Grundsätzlich findet der Pharmakonzern, größter Arbeitgeber Mannheims, 3G am Arbeitsplatz gut: "Wenn der Bundesrat dem Infektionsschutzgesetz zustimmt, gibt es eine einheitliche Regelung zur Abfrage des 3G-Status für alle Unternehmen und somit eine Gleichbehandlung aller Beschäftigten in Deutschland", so die Sprecherin. "Das begrüßen wir sehr."
> MLP: Bei dem Wieslocher Finanzdienstleister gilt seit Mittwoch für alle Geschäftsräume die 3G-Regel auf Vertrauensbasis. "In geschlossenen Räumen dürfen sich nur noch Personen aufhalten, die immunisiert sind oder tagesaktuell negativ getestet sind", erklärt ein Sprecher. Man gehe davon aus, dass in den nächsten Tagen für ganz Deutschland eine Rechtsgrundlage geschaffen werde, um Nachweise auch arbeits- und datenschutzrechtlich zulässigerweise kontrollieren zu dürfen. "Sobald dies möglich ist, beabsichtigt MLP von dieser Möglichkeit Gebrauch zu machen."
> SAP: Der Walldorfer Softwarekonzern hatte die 3G-Regel bereits Anfang Oktober weltweit in allen Firmengebäuden eingeführt. Grundsätzlich befürworte SAP die 3G-Regel am Arbeitsplatz zum Schutz der Mitarbeitenden und Kunden und empfehle diese derzeit stark, so ein Sprecher. "Bei Vorliegen der entsprechenden gesetzlichen Grundlagen in der Zukunft, können wir uns vorstellen, diese auch verpflichtend zu machen."
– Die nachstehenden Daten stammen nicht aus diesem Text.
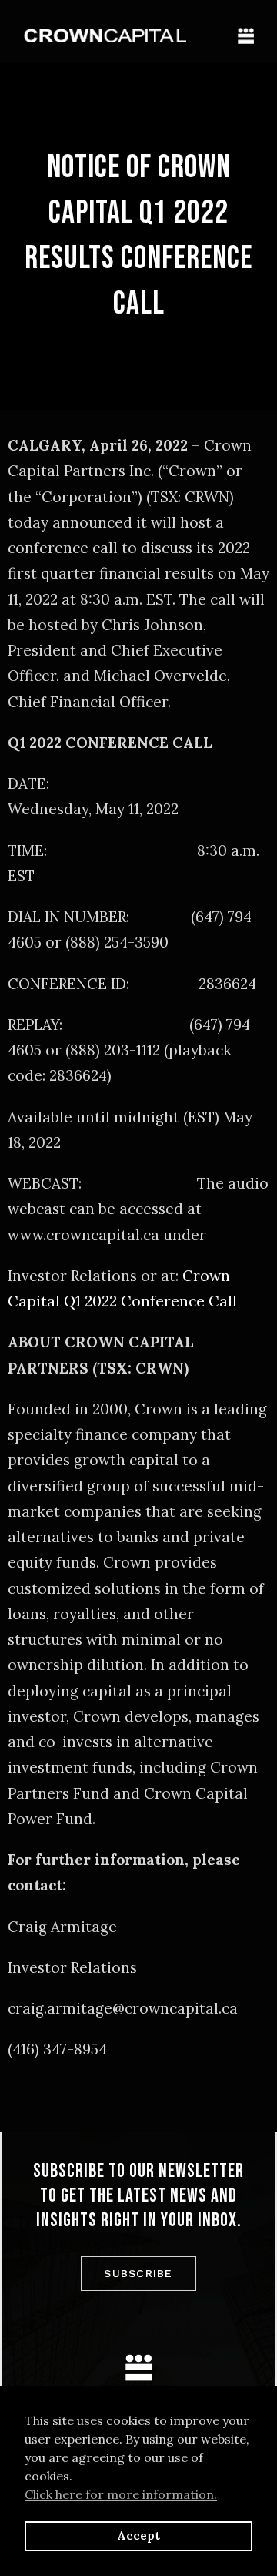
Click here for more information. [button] (121, 2494)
> ABB: Heidelbergs größter industrieller Arbeitgeber hat ebenfalls 3G auf Vertrauensbasis eingeführt und würde gerne einen Schritt weitergehen: "Wir begrüßen, dass es sehr wahrscheinlich kurzfristig eine gesetzliche Grundlage für Kontrollen am Arbeitsplatz geben wird.", sagt eine Sprecherin. "Unsere Experten arbeiten bereits an einer Umsetzung" – vorbehaltlich der gesetzlichen Details.
> SRH: Der Heidelberger Bildungs- und Gesundheitskonzern setzt auf die Kooperation der Beschäftigten: "Eine Regelung wie 3G ist sicher sinnvoll und auch hilfreich", sagt ein Sprecher. "Der weitaus größte Teil unserer Belegschaft ist geimpft oder genesen. Wir gehen eher noch einen Schritt weiter und bieten Tests nicht nur ungeimpften Kollegen an, sondern auch geimpften und genesenen."
> Heideldruck: Der Wieslocher Druckmaschinenbauer drängt schon seit längerem auf eine Auskunftspflicht der Beschäftigten. Man werde nun zunächst abwarten, ob der Bundesrat der neuen Regelung zustimme. Anschließend werde man die gesetzlichen Vorgaben umsetzen, verspricht ein Sprecher, sagt aber auch ganz klar, dass eine 3G-Regel nur dann Sinn ergebe, wenn die entsprechenden Daten der Mitarbeiter auch erhoben und gespeichert werden.
> BASF: Dem Chemiekonzern ist wichtig, "dass die Corona-Schutzmaßnahmen praktikabel an unseren Standorten umsetzbar und für unsere Mitarbeitenden nachvollziehbar sind", so eine Sprecherin. Bisher sind wir mit unserem funktionierenden Maßnahmenpaket am Standort Ludwigshafen sehr gut gefahren. Nun bereiten wir uns darauf vor, unsere Maßnahmen entsprechend der neuen gesetzlichen Regelungen anzupassen. Dies wird derzeit ausgearbeitet.
> SNP: Der Heidelberger Softwarespezialist hat 3G bereits eigenverantwortlich eingeführt. Neben Selbsttests biete SNP einmal wöchentlich von Fachpersonal durchgeführte Antigen-Tests an, so eine Sprecherin. "Eine weitere Sicherheitsmaßnahme ist das Einchecken über einen QR-Code, falls eine Kontaktverfolgung erforderlich werden sollte."